I crept across the dark lawn and lunged for the baby rabbit, this time managing to scoop up the kit before the cat could get it again. I cradled the baby against my chest and carried it home with me; both our hearts were pounding and I was close to tears.

When I arrived home my husband saw me and the rabbit and said "Wow, you saved the rabbit. I thought it was dead for sure."

Apparently my husband had tried to get the baby bunny away from the cat over an hour earlier without success. With this knowledge and what I read soon after on the internet - that domestic cats, not having to kill to eat, will torment their prey for hours - I was doubly glad I chanced upon stalker and stalked on my way home.

I'm even less of a cat person now than I was before.

And Dandelion is recovering at our house.
From his (I actually don't know the baby's sex, I figure s/he's been through enough without being subjected to a sex-determining inspection) size I think he's two or three weeks old. That's the age babies wander a little ways from their nest at night to find their own food in addition to nursing. I'm guessing that's when the cat snatched him.

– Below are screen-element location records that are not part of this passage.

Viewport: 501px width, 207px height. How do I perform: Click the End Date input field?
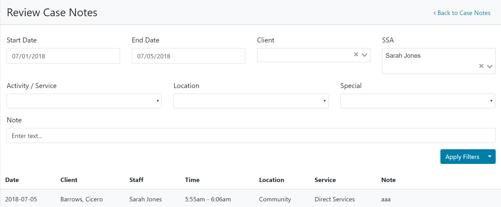(x=188, y=56)
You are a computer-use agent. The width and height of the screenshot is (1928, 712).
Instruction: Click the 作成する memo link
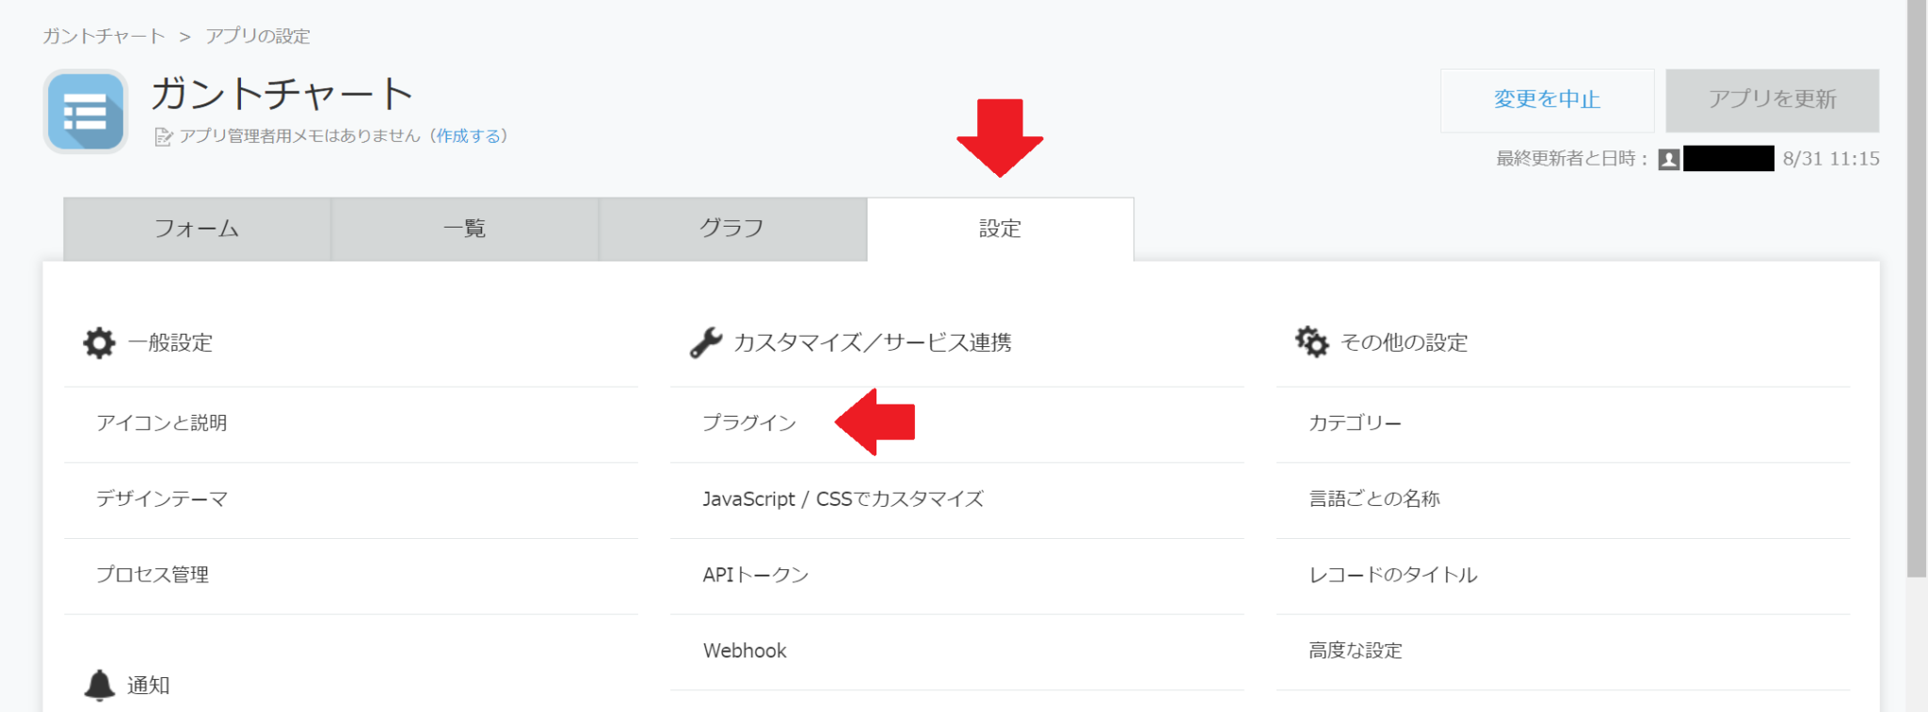pos(468,136)
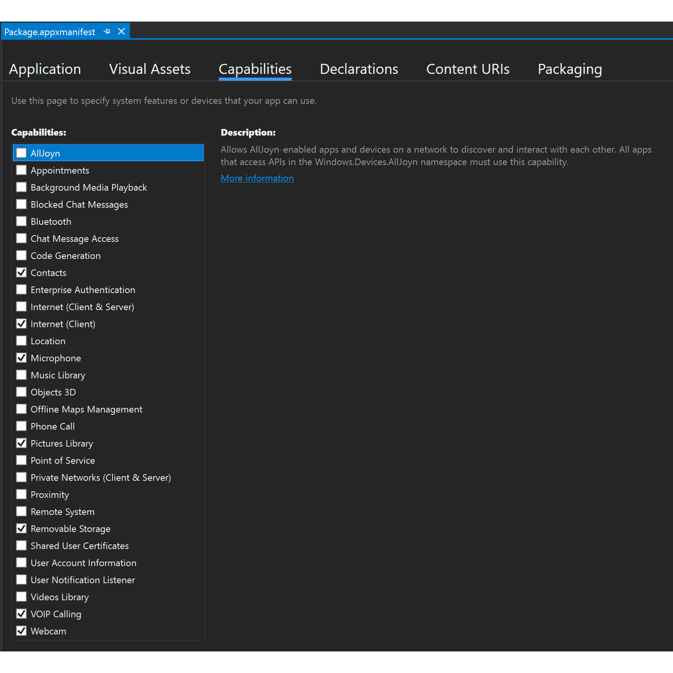
Task: Select the Pictures Library list item
Action: [x=62, y=443]
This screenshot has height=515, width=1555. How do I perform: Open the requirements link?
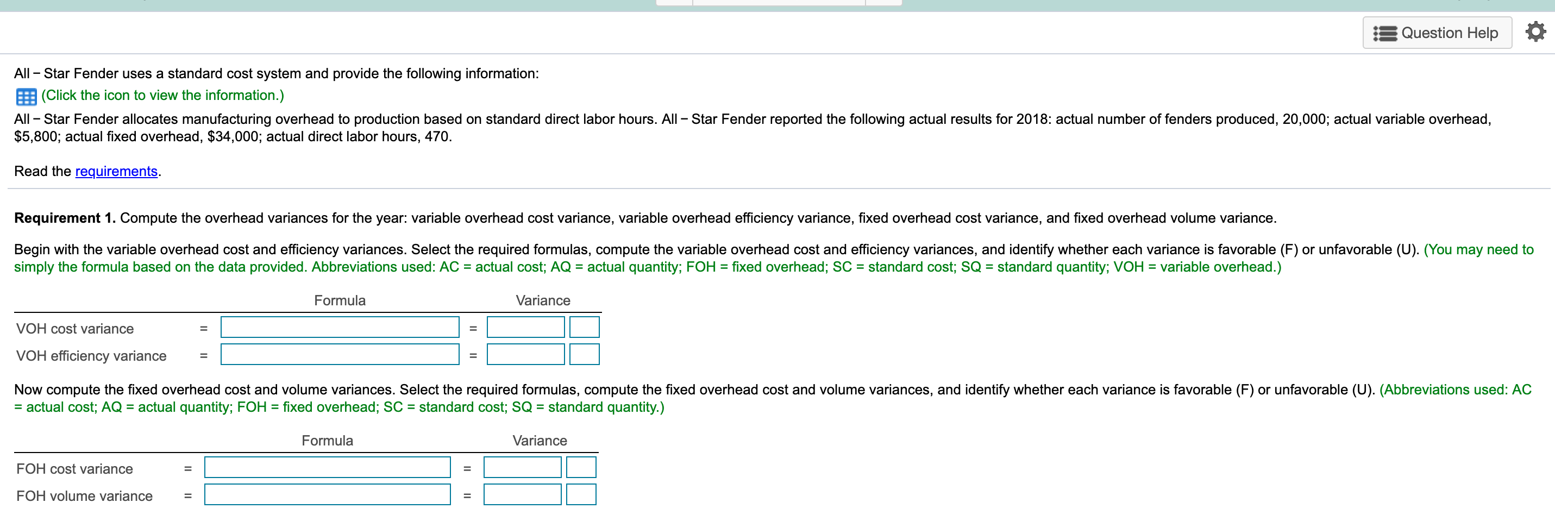[x=116, y=171]
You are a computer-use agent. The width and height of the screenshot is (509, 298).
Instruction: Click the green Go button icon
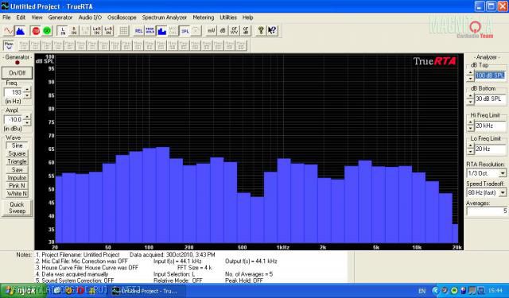tap(47, 31)
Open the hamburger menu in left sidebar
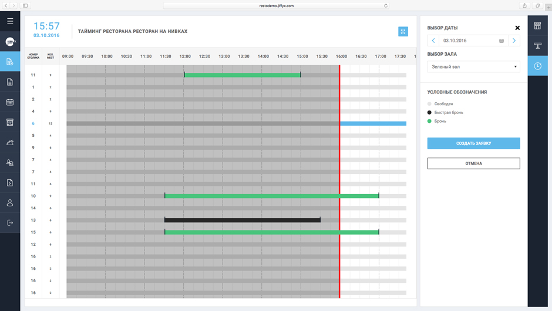The image size is (552, 311). click(10, 21)
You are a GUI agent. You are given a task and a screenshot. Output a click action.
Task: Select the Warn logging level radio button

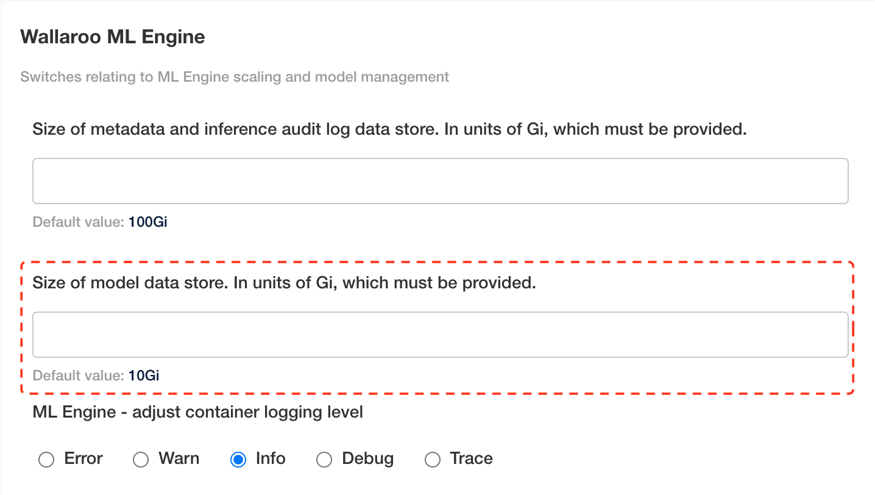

Since I don't know where the nest or mother is I'm taking in this little orphan till he's grown to cat-beating size. Dandelion is named after one of the characters from my favorite novel, Watership Down, he's the story-telling rabbit who regales the others with the myths and lore of the rabbit world. Dandelion is a sweet little guy, who likes to climb up underneath my hair and go to sleep in the nook between my neck and shoulder.I've never had a rabbit before, I hope I do okay as surrogate mom.